54 Hydrae

Observation data Epoch J2000 Equinox J2000
- Constellation: Hydra
- Right ascension: 14^{h} 46^{m} 00.08^{s}
- Declination: −25° 26′ 35.44″
- Apparent magnitude (V): 4.95 (5.2 + 7.4)

Characteristics
- Evolutionary stage: AGB+main sequence
- Spectral type: F2III+G1V
- B−V color index: +0.35

Astrometry
- Radial velocity (R_{v}): 5.4±3.8 km/s
- Proper motion (μ): RA: 151.50 mas/yr Dec.: 107.28 mas/yr
- Parallax (π): 33.02±0.92 mas
- Distance: 99 ± 3 ly (30.3 ± 0.8 pc)
- Absolute magnitude (M_{V}): 2.73

Details

54 Hya A
- Mass: 1.35±0.15 M_{☉}
- Radius: 1.71 R_{☉}
- Temperature: 7,158 K
- Rotational velocity (v sin i): 112.5 km/s

54 Hya B
- Mass: 1.3±0.1 M_{☉}
- Radius: 1.2±0.1 R_{☉}
- Other designations: m Hya, 54 Hya, CD−24°11661, GJ 9494, HD 129926, HIP 72197, HR 5497, SAO 182855, ADS 9375, WDS J14460-2527

Database references
- SIMBAD: data

= 54 Hydrae =

Star in the constellation Hydra

54 Hydrae, also known by its Bayer designation m Hydrae, is a binary star 99 light-years from Earth, easily divisible in small amateur telescopes.
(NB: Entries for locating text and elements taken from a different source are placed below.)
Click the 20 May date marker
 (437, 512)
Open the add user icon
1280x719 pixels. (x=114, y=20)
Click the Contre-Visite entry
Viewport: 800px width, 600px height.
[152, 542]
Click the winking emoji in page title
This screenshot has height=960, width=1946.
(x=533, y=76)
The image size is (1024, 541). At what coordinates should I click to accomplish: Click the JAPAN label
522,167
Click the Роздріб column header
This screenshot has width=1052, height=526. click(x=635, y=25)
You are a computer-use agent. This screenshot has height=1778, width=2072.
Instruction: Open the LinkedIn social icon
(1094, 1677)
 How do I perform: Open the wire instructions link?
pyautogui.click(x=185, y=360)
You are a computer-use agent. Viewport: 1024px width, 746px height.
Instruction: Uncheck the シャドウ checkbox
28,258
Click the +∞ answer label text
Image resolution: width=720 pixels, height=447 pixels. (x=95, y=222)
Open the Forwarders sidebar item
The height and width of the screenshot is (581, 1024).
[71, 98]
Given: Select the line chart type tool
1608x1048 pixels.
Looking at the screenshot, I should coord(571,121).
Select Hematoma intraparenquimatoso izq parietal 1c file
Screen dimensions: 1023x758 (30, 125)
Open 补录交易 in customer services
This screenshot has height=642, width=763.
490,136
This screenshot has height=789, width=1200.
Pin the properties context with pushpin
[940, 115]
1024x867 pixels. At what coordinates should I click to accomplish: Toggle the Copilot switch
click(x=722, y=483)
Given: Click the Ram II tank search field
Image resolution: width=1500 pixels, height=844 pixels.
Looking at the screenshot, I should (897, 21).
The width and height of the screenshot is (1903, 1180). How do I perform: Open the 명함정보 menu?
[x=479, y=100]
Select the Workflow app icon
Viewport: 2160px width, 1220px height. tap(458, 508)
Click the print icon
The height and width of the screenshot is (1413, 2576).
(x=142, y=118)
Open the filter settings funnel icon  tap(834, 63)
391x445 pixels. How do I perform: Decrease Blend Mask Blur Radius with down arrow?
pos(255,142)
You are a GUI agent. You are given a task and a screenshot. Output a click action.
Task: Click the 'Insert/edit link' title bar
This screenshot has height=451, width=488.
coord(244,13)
The primary is a yellow star of magnitude 5.2 and the secondary is a purple star of magnitude 7.4. They are separated by 8.4 arcseconds.

==Nomenclature==
54 Hydrae is the star’s Flamsteed designation, while it also has the Bayer designation m Hydrae, which was not given by Johann Bayer, but by Benjamin Apthorp Gould, which he included in his Uranometria Argentina. It should not be confused with 42 Hydrae, which has the Bayer designation Mu Hydrae. Before Gould, it was also included in the obsolete constellation of Turdus Solitarius, where it was designated Delta (δ) Turdii Solitarii.

In Chinese, 折威 (Shé Wēi), meaning Executions (asterism), refers to an asterism consisting of σ Librae, 50 Hydrae, 3 Librae, 4 Librae and 12 Librae. It was considered as an “extra” star, and was given the Chinese name 折威增三 (Shé Wēi Zēng Sān, the Third Extra Star of Executions).